Ahora la derecha extrema defiende a las clases medias contra la “amenaza” de la migración, así han llegado al poder en los EEUU, Donald Trump, en Italia, “La Liga”, mientras en Francia, Austria Alemania, Hungría, Polonia, Grecia y España empiezan a tomar fuerza las derechas extremas, atrás han quedado los años en que era fácil identificar a la “ultra derecha”, hoy en día incluso siguen los cánones de la moda y se hacen llamar “libertarios” o “alt right”, los excesos de la izquierda los han hecho surgir, aunque ahora en momentos éstos extremistas suelen converger en su desdén por la democracia y en su fanatismo por el nacionalismo, como en Grecia, en dónde vemos a Syriza en coalición con Amanecer Dorado, o en Francia, en dónde el Frente Nacional y Francia Insumisa encuentran lugar común tras los llamados “chalecos amarillos”, los extremos repudian el centro, ya que éste puede convivir de alguna manera con la derecha o la izquierda, por ello, éstas posiciones moderadas empiezan a crear grietas contra sus posiciones más extremas y surge el rompimiento, la izquierda difícilmente podrá encontrar su momento hoy, por ello han ido perdiendo su naturaleza internacionalista y han adquirido un retrógrada talante nacionalista, en Europa, a través del “euroescepticismo”, que permite a Marine Le Pen estar del lado de Jean Luc Mélenchon, o a Alexis Tsipras buscar ir en coalición con Amanecer Dorado.

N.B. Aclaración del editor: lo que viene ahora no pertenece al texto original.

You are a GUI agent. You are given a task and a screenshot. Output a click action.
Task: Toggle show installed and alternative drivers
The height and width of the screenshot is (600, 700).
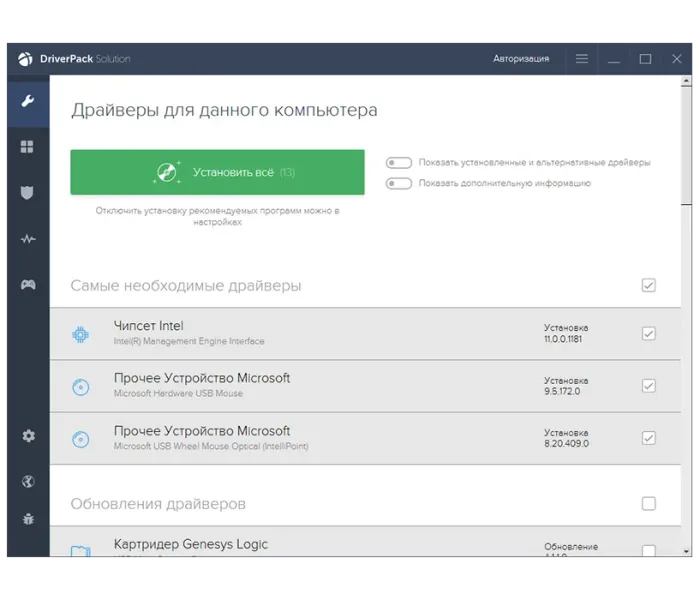(x=399, y=162)
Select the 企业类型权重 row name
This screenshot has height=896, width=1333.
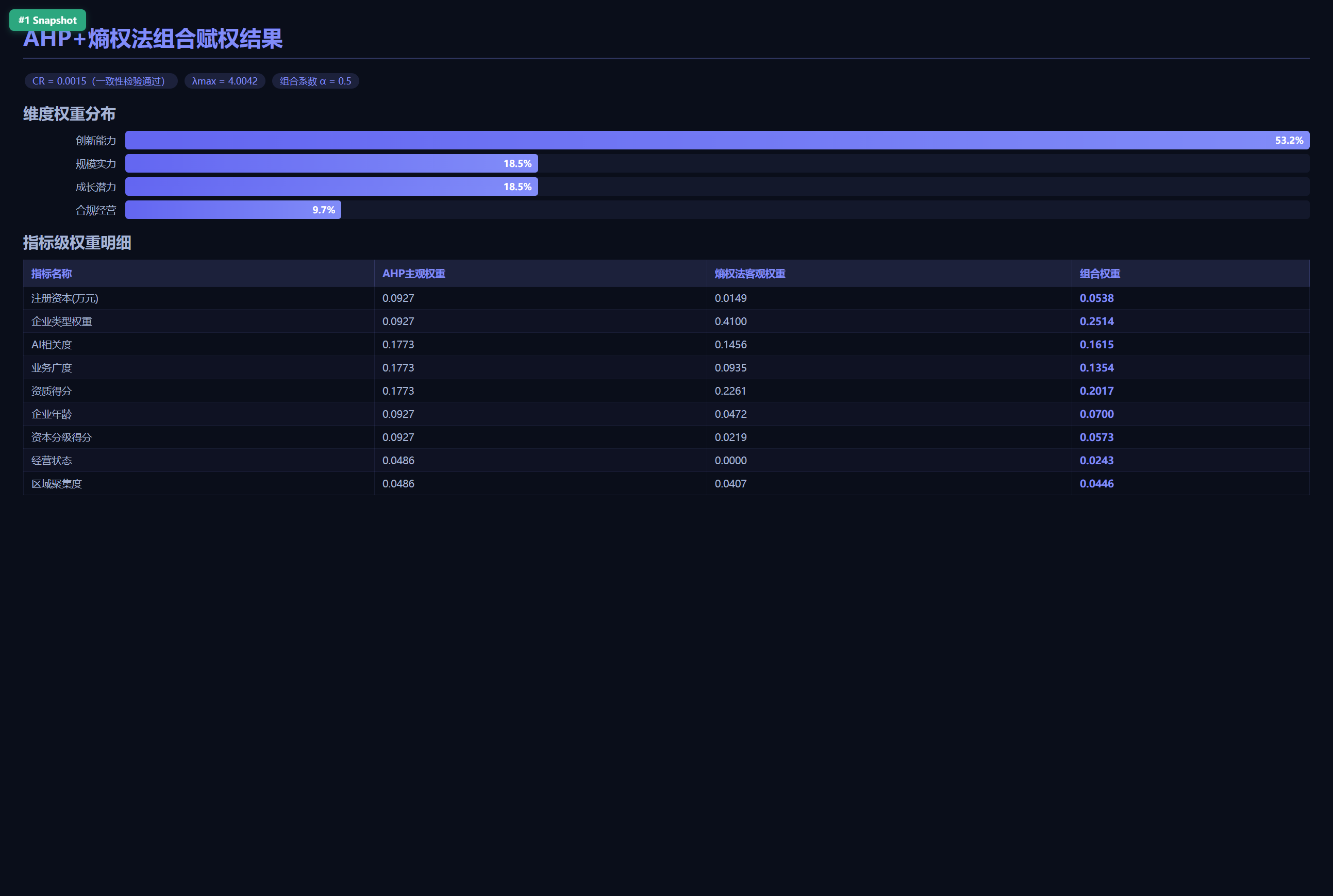(62, 322)
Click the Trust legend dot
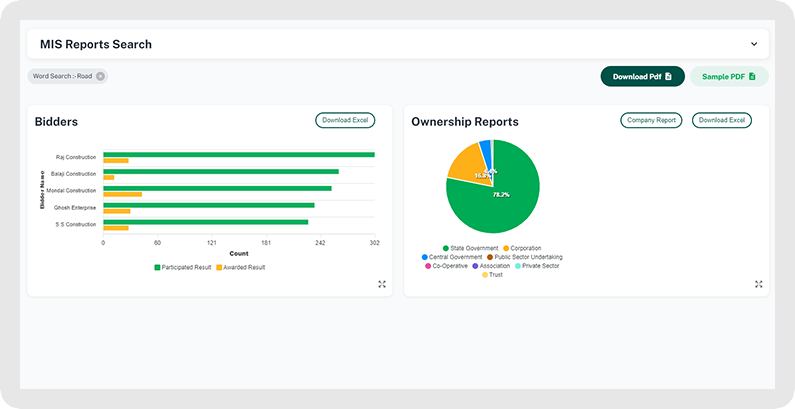This screenshot has width=795, height=409. point(485,275)
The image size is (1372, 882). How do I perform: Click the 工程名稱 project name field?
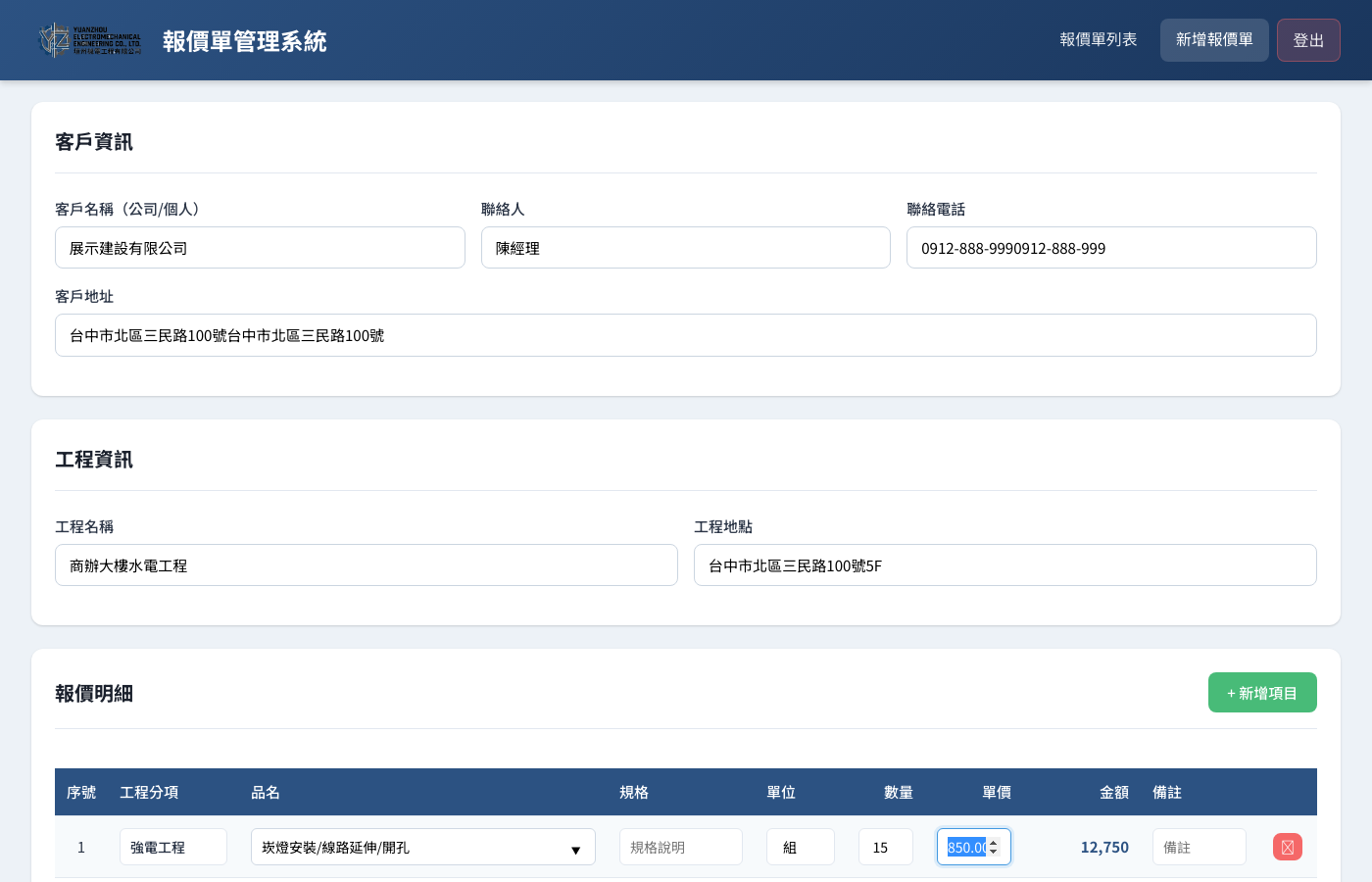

La “extrema derecha chic” ya no sólo busca exacerbar el nacionalismo y combatir la migración, ahora también abraza la incorrección política, las teorías de conspiración, la cultura “gamer”, la diversidad sexual e incluso el discurso de la batalla entre las clases trabajadoras contra las élites, la reacción contra la modernidad y la globalización empieza a convertirse en una nebulosa que permite a la extrema derecha y a la extrema izquierda casi difuminarse, como podría suceder en México con Morena, en dónde gran parte de la fracción más conservadora del PAN emigró a Morena (además de que el PES de ultra derecha hiciera coalición con éste último), en dónde una derecha e izquierda conservadora han convergido en el nacionalismo, y en dónde no sólo se corre el riesgo de un rompimiento interno y de una fuerte lucha de poderes que paralice al país, también se corre el riesgo de una reacción violenta contra políticas de migración ya anunciadas por el nuevo gobierno, el cual busca aceptar la migración proveniente de Centroamérica, además de un incremento en el salario mínimo, medidas que mal llevadas a cabo pudieran causar estragos en el mercado laboral nacional, por un lado, amenazando a la mano de obra nacional, y por otro eliminando fuentes de empleo, la receta perfecta para un revés nacionalista de derecha extrema, como sucedió en los EEUU durante la presidencia de Obama, que desembocó en el triunfo de Donald Trump.